◆ Exercise prompt
In the listing below, find the line containing "The height and width of the screenshot is (1128, 1026)." and the line containing "Open lesson 防火规范03". Repeat exactly those two lines and every line between them, nothing more.

◆ Data for review
════════
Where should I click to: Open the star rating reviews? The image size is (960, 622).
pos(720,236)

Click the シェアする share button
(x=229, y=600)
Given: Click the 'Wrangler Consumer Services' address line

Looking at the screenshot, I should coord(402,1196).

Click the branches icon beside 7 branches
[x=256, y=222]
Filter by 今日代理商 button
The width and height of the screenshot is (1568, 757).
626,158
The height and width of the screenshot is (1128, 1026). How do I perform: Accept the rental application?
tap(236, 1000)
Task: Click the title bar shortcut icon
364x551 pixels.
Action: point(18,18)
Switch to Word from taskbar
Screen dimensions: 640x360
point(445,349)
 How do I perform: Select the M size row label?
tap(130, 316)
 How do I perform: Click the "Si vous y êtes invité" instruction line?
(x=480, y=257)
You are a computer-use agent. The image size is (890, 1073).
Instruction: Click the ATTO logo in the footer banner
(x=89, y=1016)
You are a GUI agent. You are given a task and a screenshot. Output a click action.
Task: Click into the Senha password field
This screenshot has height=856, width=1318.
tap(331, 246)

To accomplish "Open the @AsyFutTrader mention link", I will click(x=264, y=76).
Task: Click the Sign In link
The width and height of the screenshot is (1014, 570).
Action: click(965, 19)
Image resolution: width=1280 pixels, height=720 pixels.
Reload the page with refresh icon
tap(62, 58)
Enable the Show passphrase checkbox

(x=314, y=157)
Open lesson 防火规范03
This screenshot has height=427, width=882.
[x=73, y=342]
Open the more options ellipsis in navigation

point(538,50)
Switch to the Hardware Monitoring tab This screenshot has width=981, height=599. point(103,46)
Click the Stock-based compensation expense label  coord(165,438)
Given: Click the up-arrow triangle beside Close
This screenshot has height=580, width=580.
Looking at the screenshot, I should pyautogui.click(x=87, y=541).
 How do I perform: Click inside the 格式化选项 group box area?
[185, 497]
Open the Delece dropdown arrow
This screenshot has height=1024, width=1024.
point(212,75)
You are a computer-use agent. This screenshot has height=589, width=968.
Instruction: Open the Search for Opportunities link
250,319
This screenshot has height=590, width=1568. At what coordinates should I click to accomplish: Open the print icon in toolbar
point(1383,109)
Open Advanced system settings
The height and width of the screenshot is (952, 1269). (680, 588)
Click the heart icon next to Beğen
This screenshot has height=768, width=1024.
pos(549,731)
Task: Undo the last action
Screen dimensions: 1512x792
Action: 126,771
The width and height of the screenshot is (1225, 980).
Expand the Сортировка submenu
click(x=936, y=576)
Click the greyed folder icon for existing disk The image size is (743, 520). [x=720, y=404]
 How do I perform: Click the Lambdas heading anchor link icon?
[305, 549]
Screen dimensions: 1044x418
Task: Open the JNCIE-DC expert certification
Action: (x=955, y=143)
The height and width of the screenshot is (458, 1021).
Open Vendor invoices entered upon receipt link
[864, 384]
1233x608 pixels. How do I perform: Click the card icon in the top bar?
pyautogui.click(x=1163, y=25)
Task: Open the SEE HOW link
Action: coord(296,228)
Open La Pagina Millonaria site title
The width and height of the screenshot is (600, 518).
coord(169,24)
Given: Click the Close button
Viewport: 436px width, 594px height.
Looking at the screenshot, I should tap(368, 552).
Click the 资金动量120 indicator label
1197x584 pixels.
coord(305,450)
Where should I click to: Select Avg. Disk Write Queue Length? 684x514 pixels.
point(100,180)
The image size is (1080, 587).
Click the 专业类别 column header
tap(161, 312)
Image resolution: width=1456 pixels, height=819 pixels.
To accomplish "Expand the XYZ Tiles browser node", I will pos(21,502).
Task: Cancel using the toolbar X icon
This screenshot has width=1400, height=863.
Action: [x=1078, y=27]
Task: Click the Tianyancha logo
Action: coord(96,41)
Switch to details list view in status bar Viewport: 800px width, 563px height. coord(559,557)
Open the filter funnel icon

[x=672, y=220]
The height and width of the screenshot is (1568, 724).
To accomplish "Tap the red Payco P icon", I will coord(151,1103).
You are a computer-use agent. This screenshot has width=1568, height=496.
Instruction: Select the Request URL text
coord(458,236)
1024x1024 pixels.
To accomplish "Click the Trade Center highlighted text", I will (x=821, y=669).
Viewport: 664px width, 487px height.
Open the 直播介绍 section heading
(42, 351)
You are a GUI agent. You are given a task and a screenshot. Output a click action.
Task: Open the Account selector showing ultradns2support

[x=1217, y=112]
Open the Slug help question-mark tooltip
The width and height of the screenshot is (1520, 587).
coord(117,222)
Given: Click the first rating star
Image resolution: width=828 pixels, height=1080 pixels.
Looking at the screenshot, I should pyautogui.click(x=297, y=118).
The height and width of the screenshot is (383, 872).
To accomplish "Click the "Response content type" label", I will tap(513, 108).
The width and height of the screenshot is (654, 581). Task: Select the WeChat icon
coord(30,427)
════════
◆ Result
The height and width of the screenshot is (1128, 1026). How do I perform: Accept the rental application?
tap(236, 1000)
Task: Click the title bar shortcut icon
364x551 pixels.
Action: point(18,18)
Switch to Word from taskbar
Screen dimensions: 640x360
point(445,349)
 How do I perform: Select the M size row label?
tap(130, 316)
 How do I perform: Click the "Si vous y êtes invité" instruction line?
(x=480, y=257)
You are a computer-use agent. The image size is (890, 1073).
Instruction: Click the ATTO logo in the footer banner
(x=89, y=1016)
You are a GUI agent. You are given a task and a screenshot. Output a click action.
Task: Click into the Senha password field
This screenshot has height=856, width=1318.
tap(331, 246)

To accomplish "Open the @AsyFutTrader mention link", I will click(x=264, y=76).
Task: Click the Sign In link
The width and height of the screenshot is (1014, 570).
Action: click(965, 19)
Image resolution: width=1280 pixels, height=720 pixels.
Reload the page with refresh icon
tap(62, 58)
Enable the Show passphrase checkbox

(x=314, y=157)
Open lesson 防火规范03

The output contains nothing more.